Doing an experiment to gather data of my own might be even worse. It really turns me off of an assignment. I don't think I want to go into a field that has a lot of that. One of the reasons why I feel like I want to change my major.

And don't get me started on length requirements. Ugh. If I have to write six pages, that's supposed to be considered short. I am not a long-winded guy. I am not cut out for that kind of bullshit. Anything longer than maybe two pages is a struggle.

It's been a rough month for essays. Sigh.

Thursday, May 10, 2012

So today was pretty uneventful.

Now that I've finished The Dresden Files I decided to re-read it because seriously. I chomped through Ghost Story again between last night and today, and now I'm going back to Storm Front. I haven't decided which book is my favorite. I guess you could say I never had a favorite--never really felt like I needed one. Aye?

Apparently I'm supposed to write some essays and stuff for next week. So that's also a thing. I've set aside some time tomorrow to do some work on that. Tumbling some ideas around in my head for my myth/legend/folktale rewrite. The story of John Henry from the machine's point of view? The story of Persephone via Persephone's diary? Hades's diary? Or maybe through the letters that Hermes might have delivered back and forth between the characters during the crisis? Who knows.

Didn't do anything terribly interesting in class. Statistics discussion was boring. English, we talked about some erotic poem about a flea. Myths & Legends was some lecture or other. All pretty mundane. I had noodle soup for lunch and ramen for dinner.

Weather's getting hot. Very sunny. Much better for biking than the cold and wind, though, of course.

Watched the newest episode of The Legend of Korra on the Nickelodeon website. Bolin is funny in a Woobie sort of way, but Tenzin didn't show up at all. At least the airbender tots got a scene.

Anyway, that's pretty much what I did today.

Tuesday, May 8, 2012

Today was fairly uneventful.

We formed up into groups of three in my writing class. Next week we're going to do some draft-looking-at or something. Gotta have something to work with by Saturday night. Should be doable.

Talked about Proto Indo-European stuff in Myths & Legends. Shared cultural roots leading to similarities in mythology and folklore, blah blah blah. And we watched a video of a Welsh folktale called "King March" about a king who's embarrassed to take his crown off because he has horse ears and it looks very silly. Only his barber knows the secret, but the barber is bad at keeping secrets, so he whispers the secret to the ground. Except then reeds grow from the spot, and the local piper uses the reeds to make a new pipe, and when he plays the pipe it whispers the secret to everyone. So the king is embarrassed but it turns out everyone still respects him and nobody laughs at him, and it's a happy ending.

We're still on Henry V in Lit class. Not my favorite Shakespeare play, I gotta admit.

For Plant Science we had a lecture on soil. Stuff about soil composition and saturation and...stuff.

Played some Beat Hazard to pass the time. Finished a few random tracks. Some 38 Special, some Beatles, a little Taylor Swift, a couple of the built-in ones. *shrug* Got 37/47 achievements in that game now, which isn't too bad if I may say so myself.

Watched this week's episode of Game of Thrones. I am pretty sure it deviated from the book, but the spirit is the same. It's a good show. I like it.

Went to Wal-Mart for groceries. Restocked on bread, milk, dried fruit (it's not as juicy as fresh fruit but there's less pressure to eat it immediately), and all that grocery stuff. Had a bowl of soup for dinner.

· · ·

**GIVEN REQUEST**
Answer these about the blog excerpt:
(a) What did the writer have for lunch on Thursday, May 10, 2012?
(b) In the "King March" folktale, what does the local piper make from the reeds?
(c) How many achievements does the writer have in Beat Hazard?
The records that come next have nothing to do with the blog excerpt.

· · ·

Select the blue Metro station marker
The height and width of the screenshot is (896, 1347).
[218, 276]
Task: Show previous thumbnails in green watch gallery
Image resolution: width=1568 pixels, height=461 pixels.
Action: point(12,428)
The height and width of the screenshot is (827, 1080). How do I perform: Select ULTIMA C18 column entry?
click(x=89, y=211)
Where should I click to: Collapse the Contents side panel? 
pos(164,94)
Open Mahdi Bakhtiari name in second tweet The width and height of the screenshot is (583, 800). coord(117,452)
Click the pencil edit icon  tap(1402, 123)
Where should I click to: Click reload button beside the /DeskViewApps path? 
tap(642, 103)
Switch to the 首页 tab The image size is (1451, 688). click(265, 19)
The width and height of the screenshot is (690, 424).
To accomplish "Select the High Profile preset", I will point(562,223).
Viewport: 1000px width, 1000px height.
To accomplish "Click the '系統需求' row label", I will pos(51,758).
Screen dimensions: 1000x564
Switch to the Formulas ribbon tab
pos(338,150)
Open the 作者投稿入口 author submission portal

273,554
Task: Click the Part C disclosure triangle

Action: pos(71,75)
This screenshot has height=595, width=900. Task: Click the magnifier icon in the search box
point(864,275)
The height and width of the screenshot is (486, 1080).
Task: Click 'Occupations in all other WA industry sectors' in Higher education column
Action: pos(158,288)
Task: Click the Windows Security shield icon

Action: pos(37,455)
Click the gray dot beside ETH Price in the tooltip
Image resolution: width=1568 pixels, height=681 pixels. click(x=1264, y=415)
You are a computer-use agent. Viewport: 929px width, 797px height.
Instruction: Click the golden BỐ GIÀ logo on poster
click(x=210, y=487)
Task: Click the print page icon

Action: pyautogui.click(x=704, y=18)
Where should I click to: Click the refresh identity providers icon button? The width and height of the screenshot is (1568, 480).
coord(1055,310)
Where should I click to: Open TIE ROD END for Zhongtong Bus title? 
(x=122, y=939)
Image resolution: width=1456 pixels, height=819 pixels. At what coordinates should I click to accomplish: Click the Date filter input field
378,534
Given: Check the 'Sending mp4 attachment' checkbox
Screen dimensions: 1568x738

· · ·

**FULL OUTPUT**
(a) Noodle soup
(b) A new pipe
(c) 37 out of 47